[Saved data entries]
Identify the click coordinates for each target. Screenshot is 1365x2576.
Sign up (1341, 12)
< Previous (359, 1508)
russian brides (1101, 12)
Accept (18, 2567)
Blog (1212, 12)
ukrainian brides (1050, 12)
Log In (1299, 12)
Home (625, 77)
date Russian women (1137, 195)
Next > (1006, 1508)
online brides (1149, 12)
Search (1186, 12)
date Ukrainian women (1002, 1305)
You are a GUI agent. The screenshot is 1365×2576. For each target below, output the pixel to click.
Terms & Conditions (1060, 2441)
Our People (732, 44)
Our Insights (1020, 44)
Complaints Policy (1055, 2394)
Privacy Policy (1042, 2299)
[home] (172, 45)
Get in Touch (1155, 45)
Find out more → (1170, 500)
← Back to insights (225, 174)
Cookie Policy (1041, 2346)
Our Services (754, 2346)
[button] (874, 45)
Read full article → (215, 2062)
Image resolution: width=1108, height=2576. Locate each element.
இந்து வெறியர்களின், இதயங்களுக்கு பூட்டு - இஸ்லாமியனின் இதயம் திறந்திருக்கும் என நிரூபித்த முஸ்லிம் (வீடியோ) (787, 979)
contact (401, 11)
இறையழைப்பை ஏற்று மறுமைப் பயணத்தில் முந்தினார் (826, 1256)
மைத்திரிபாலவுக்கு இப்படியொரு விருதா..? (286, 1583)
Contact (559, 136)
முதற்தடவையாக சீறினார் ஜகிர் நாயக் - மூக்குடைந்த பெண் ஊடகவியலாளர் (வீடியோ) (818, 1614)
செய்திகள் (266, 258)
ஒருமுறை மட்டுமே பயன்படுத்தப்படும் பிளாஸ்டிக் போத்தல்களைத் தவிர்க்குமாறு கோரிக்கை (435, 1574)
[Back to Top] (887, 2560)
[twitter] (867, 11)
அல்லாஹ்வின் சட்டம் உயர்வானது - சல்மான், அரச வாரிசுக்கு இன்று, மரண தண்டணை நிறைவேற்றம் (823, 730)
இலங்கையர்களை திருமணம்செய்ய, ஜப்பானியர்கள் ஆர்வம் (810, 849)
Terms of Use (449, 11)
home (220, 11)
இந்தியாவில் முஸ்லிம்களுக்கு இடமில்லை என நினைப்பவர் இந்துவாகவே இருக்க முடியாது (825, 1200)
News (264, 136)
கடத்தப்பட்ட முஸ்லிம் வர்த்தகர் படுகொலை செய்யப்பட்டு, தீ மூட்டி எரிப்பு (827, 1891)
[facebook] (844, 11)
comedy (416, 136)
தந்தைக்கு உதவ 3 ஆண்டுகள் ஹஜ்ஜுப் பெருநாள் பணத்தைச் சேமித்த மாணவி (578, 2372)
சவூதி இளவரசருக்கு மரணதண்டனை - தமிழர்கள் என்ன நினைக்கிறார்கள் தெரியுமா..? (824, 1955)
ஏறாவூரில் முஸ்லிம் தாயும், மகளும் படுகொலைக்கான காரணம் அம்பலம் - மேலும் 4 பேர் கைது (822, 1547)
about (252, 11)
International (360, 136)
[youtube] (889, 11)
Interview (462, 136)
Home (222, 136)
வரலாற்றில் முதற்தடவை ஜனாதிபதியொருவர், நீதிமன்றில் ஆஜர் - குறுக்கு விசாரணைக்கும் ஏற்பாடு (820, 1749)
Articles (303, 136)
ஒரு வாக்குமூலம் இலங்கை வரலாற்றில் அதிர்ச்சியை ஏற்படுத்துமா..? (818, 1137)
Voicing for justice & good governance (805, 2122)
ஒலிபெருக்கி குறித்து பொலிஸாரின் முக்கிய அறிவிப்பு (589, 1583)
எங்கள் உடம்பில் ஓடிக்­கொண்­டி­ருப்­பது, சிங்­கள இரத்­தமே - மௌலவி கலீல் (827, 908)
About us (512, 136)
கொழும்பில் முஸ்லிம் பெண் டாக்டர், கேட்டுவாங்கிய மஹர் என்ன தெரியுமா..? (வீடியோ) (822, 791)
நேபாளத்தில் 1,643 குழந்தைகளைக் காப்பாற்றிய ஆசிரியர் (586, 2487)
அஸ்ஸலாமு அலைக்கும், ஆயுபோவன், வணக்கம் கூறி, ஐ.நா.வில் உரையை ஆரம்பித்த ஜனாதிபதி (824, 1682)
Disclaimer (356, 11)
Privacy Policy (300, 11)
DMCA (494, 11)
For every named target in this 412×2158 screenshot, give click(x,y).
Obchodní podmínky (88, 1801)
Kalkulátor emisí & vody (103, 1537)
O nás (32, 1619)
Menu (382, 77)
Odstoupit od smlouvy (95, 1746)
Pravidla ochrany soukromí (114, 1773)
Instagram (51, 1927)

▸ **EXERCISE**:
Reading through the records above, report each line in which the string "women" is found.

▸ **TASK SOLUTION**:
date Russian women (1137, 195)
date Ukrainian women (1002, 1305)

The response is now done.